▸ **Given information**
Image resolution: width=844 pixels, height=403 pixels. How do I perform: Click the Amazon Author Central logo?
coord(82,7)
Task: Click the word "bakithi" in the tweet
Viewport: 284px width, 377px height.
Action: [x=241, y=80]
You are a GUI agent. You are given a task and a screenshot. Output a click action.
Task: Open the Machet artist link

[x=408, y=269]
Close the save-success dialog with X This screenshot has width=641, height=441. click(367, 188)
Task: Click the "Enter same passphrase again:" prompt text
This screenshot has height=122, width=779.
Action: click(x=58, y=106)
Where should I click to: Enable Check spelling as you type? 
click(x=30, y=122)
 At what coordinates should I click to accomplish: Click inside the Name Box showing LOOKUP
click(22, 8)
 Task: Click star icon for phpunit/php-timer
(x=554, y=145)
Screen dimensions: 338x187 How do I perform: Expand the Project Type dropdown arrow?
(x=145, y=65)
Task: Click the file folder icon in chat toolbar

---

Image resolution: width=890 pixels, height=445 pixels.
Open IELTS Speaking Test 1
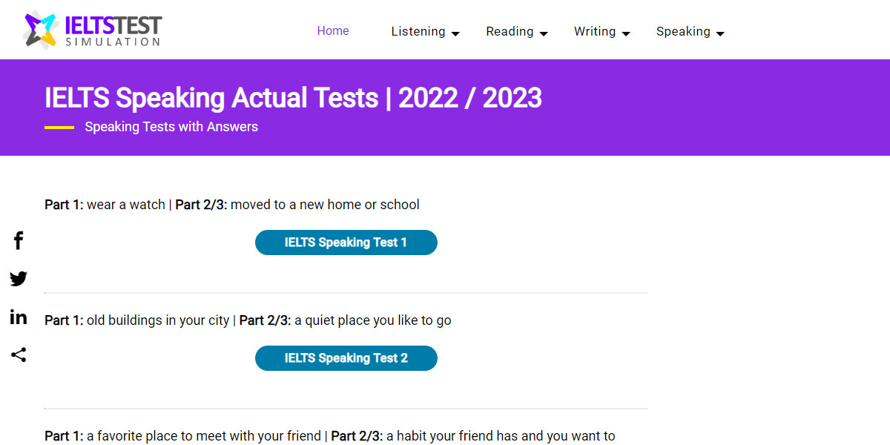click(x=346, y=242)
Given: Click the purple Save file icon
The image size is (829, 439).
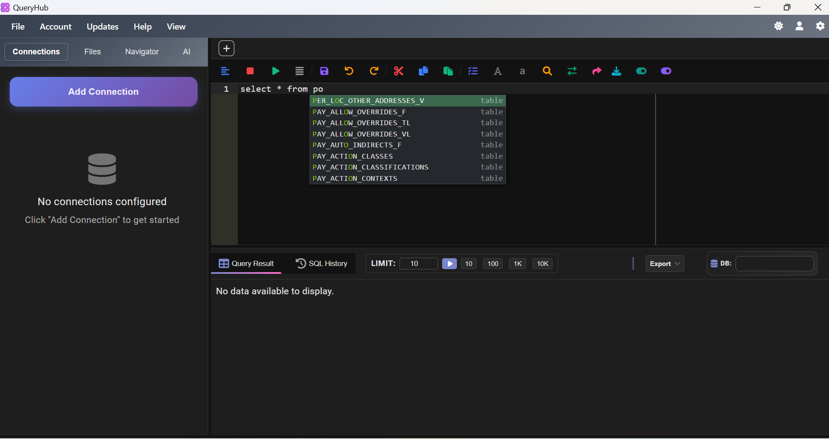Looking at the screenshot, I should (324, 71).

==

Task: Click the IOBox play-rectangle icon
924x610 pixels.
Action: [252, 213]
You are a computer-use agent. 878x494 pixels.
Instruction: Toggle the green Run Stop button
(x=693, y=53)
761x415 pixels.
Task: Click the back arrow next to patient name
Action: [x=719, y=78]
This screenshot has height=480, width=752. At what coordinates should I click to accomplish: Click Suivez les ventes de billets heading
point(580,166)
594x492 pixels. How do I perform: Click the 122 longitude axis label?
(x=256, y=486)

▸ **What is being asked**
Go through the entries and return each line where the word "agent" occurs.

▸ **Output for this exercise**
You are a GUI agent. You are given a task and a screenshot. Output a click action.
You are a computer-use agent. 878x494 pixels.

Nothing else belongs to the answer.